In recovery, you will learn to take motivation in any form.
If part of me wanted to take on my recovery fully to prove some woman wrong, I’ll take it! I took it as a challenge. Eight years? Yeah, right. I will show you how fast I can recover. And I did.
I began noticing how the women in my group described themselves. They said things like “I’m Alyssa and I struggle with bulimia.” I thought about how this kept the eating disorder alive and powerful, breathing down our necks at all times.
Saying “I struggle,” while it may be an accurate description of a person’s experience, implies the eating disorder has power over me.
It hit me that my eating disorder is mine, mine to own, mine to nurture or mine to overtake in the time frame of my determination.
Screw eight years. I have a lot of ice cream to catch up on! If I can say “I struggle,” I can begin saying something different, something that will forward my recovery.
“I’m Laura and I’m recovering from anorexia,” I declared. There it was, I said it. Out of my mouth and into the ears of those who would hold me accountable from this day forward. I felt strange saying it.
It was a commitment I had never before spoken. It was a promise to myself and others that I and I alone am responsible for my disorder. If I created the struggle, I could also create the victory, the recovery. Those words were me speaking up and choosing to take on my recovery head-on.

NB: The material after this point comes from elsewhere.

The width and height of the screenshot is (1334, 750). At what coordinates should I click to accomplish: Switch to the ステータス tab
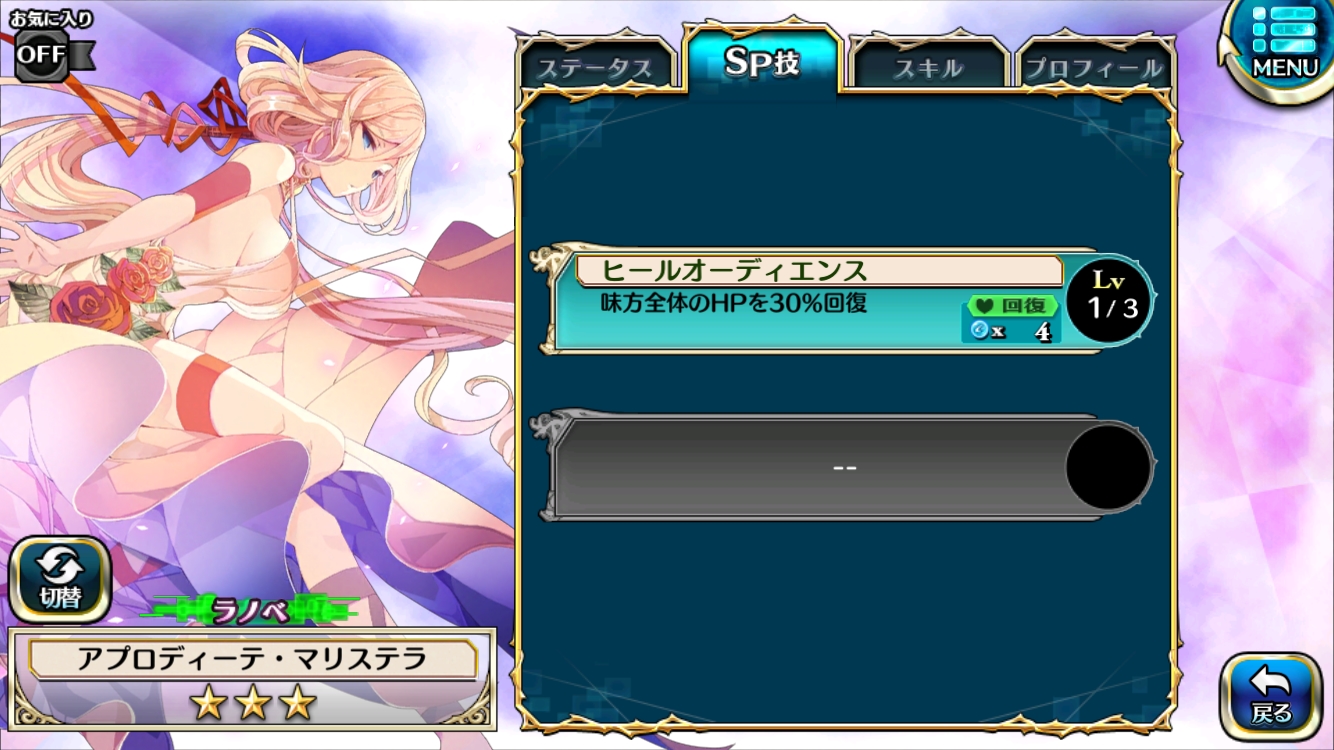(x=596, y=65)
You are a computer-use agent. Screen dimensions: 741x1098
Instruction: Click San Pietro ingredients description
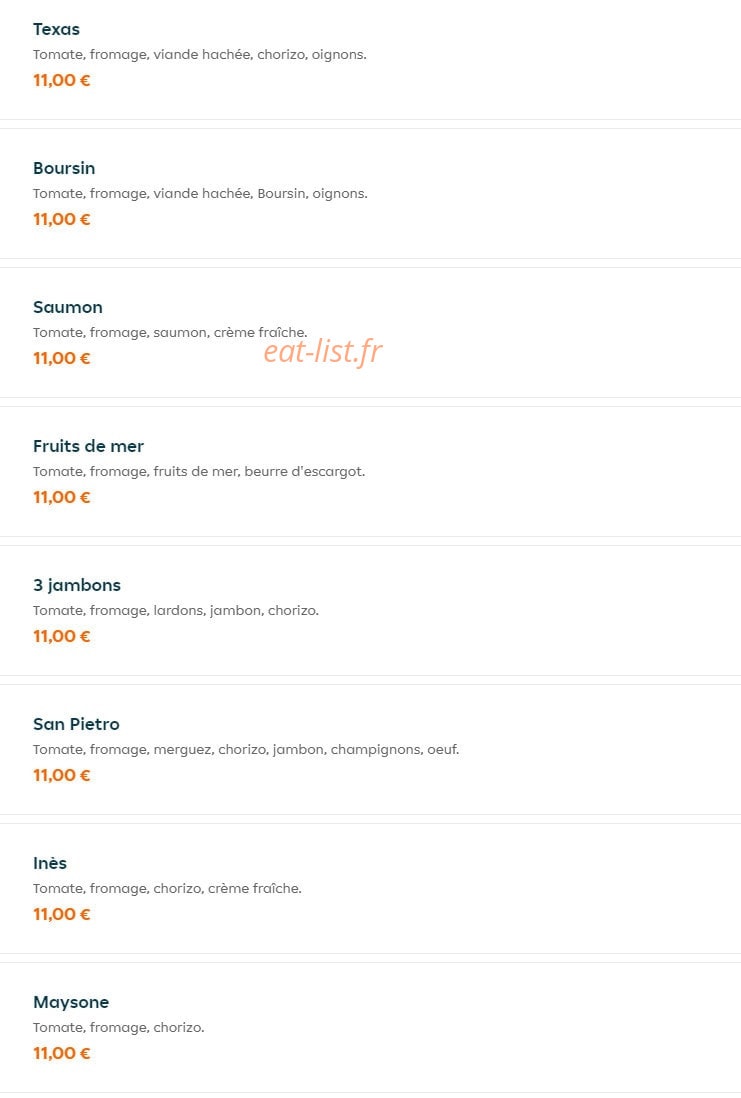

The other women began copying me. Pretty soon we were all recovering, not struggling.
We became an empowered circle of women, calling each other out on our lies. In case you didn’t know, “I’m not hungry” is a lie. The truth was told, scales were thrown out, stupid, insensitive words were burned in a bonfire, and a sisterhood of recovering women was born.
It’s been five years now. Some may argue there is never a point of 100% recovery. They say the eating disorder doesn’t go away; it is only at bay, just waiting to be reawakened.
Am I recovered? I say yes.
This does not mean I never have to deal with it again. It means I have power over my eating disorder. It means I spoke up at a time when I could have resigned myself to eight years in the prison of my own mind. But I did speak up and now I am free, free to enjoy life’s pleasures, to taste the sweet, sticky drip of ice cream, to relish a simple gathering of dinner with friends.